Segundo o secretário da Receita, contas públicas sofrem com a falta de
critérios para a concessão
Os benefícios fiscais no Brasil custam aos cofres públicos aproximadamente 4% do PIB (Produto Interno Bruto), o dobro da média mundial, de 2%, de acordo com o secretário da Receita Federal, Jorge Rachid.
Além de vultosos, em muitos casos esses incentivos beneficiam poucas empresas e setores, apesar de a conta ser paga por toda a população.
Em entrevista à Folha, o secretário afirma que a maior parte desses descontos tributários está fora do Orçamento. Em outras palavras, é implementada através de mudanças na legislação, e uma vez concedida não precisa disputar espaço dentro da contabilidade do governo com outras despesas.
“Na legislação do PIS/Cofins, por exemplo, a impressão é que cada um quer ter tratamento tributário diferenciado, nem só por setor, mas por CNPJ”, observa o secretário da Receita.
Neste ano, a União abrirá mão de R$ 283,4 bilhões em arrecadação por causa de benefícios. De acordo com o TCU (Tribunal de Contas da União), 85% desses subsídios não têm data para acabar: continuarão a ser concedidos para sempre, a menos que sejam revogados pelo Congresso Nacional.
Rachid ainda aponta, como exemplo da inadequação de parte dos benefícios fiscais no Brasil, a abrangência da isenção de impostos federais concedida aos produtos que formam a cesta básica.
Em 2013, uma série de itens foi incluída na cesta, como salmão, caviar, filé mignon e todos os tipos de queijo.
O Brasil é um ponto fora da curva em relação a outros países em subsídios?
Em primeiro lugar, o incentivo tributário pode ser concedido. Outros países adotam, assim como nós adotamos. Acontece que esses benefícios têm que ser muito bem aplicados. O ideal seria que fossem horizontais, ou seja, que fossem aplicados de forma mais universal.

Extrato da listagem —
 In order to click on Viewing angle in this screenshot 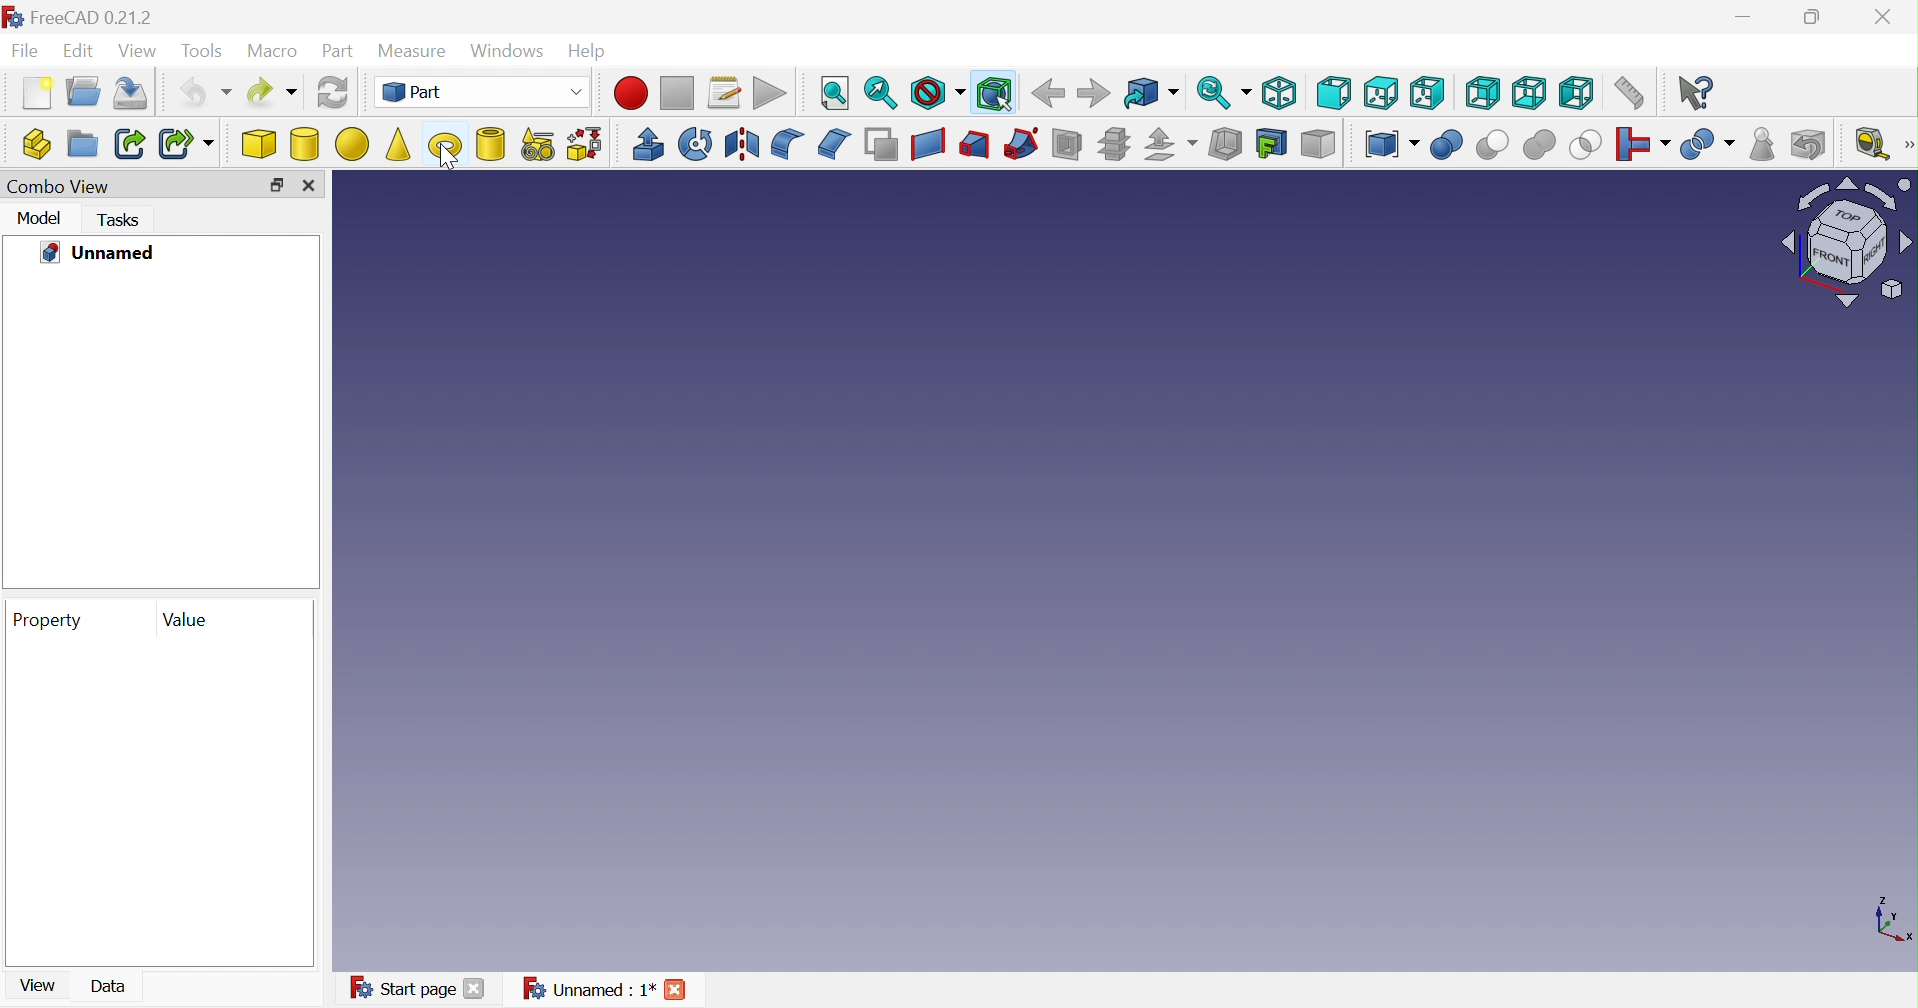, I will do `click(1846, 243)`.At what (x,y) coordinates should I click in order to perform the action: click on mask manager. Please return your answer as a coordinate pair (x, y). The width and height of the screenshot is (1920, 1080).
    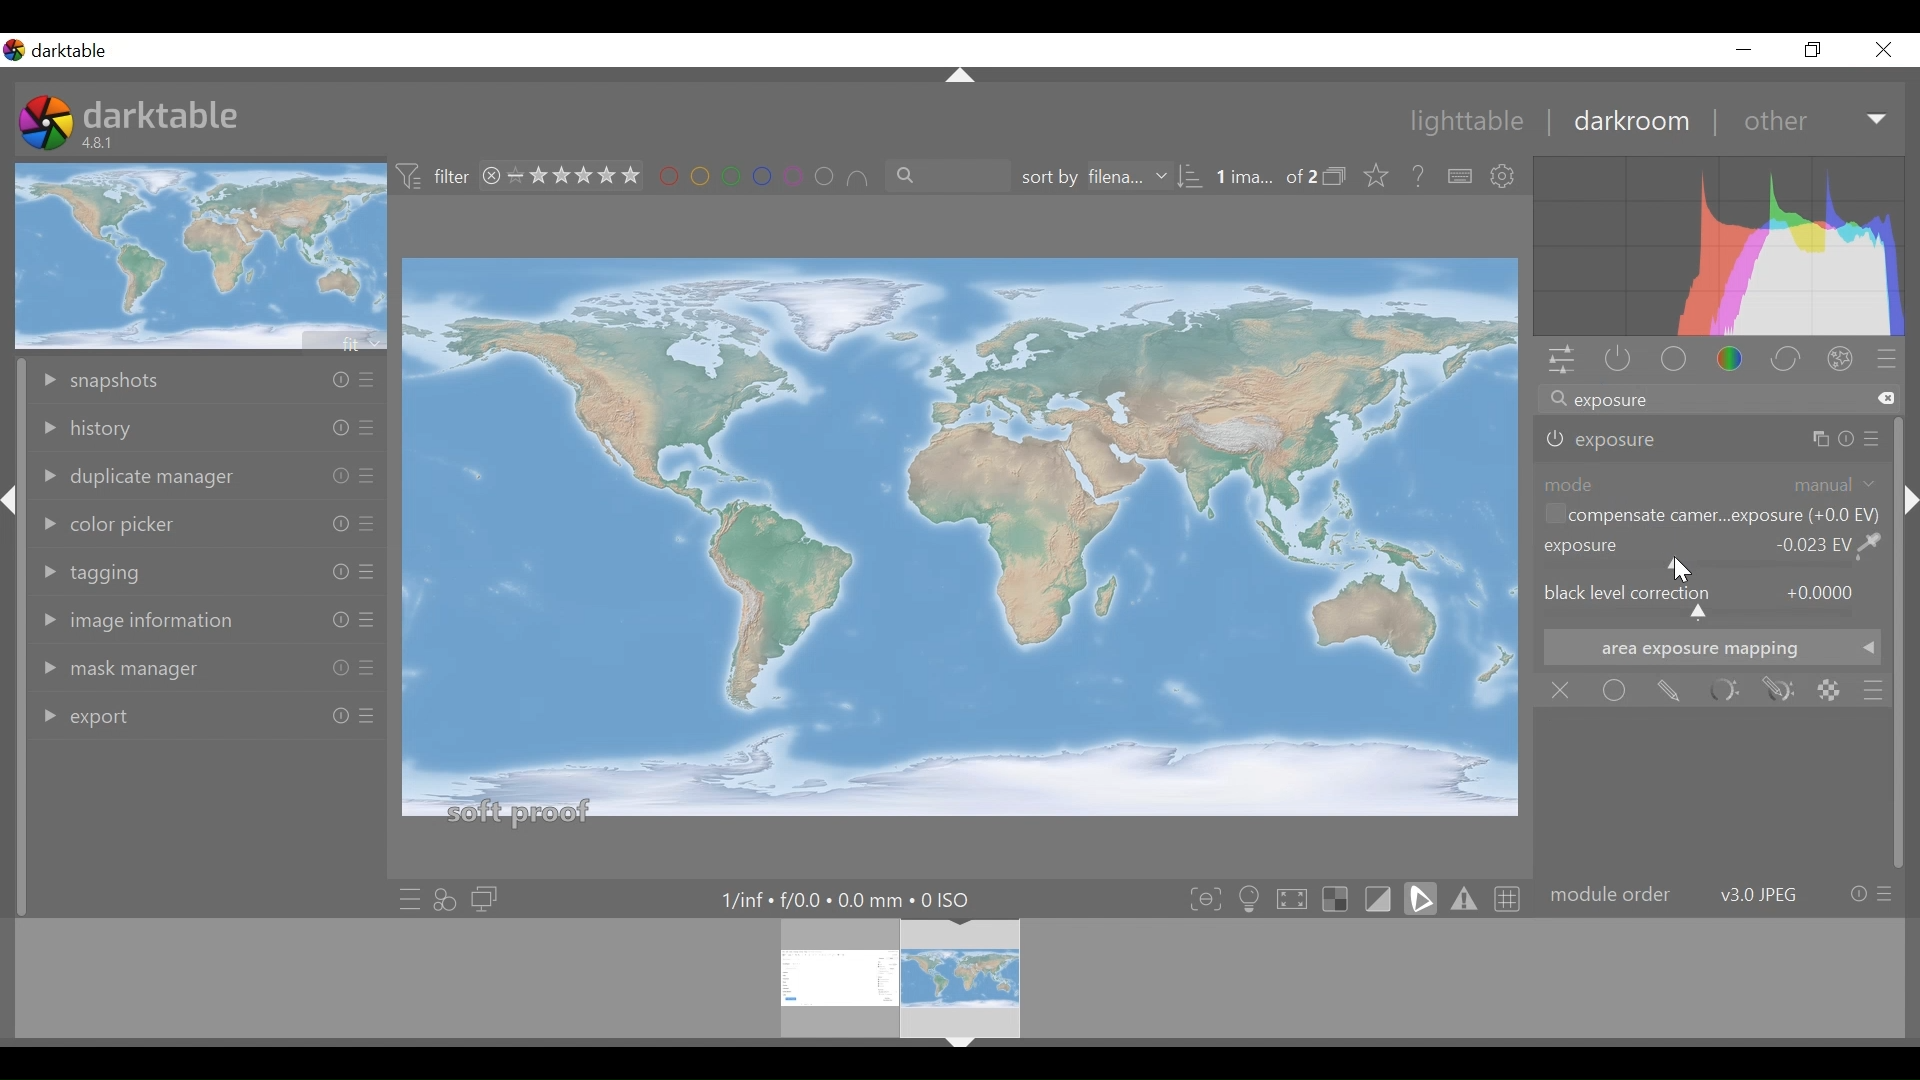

O que produzir —
No texto sobre benefícios fiscais, de quanto a União abrirá mão em arrecadação neste ano por causa desses benefícios? A listagem não tem nenhuma função aqui.

Resposta escrita —
R$ 283,4 bilhões.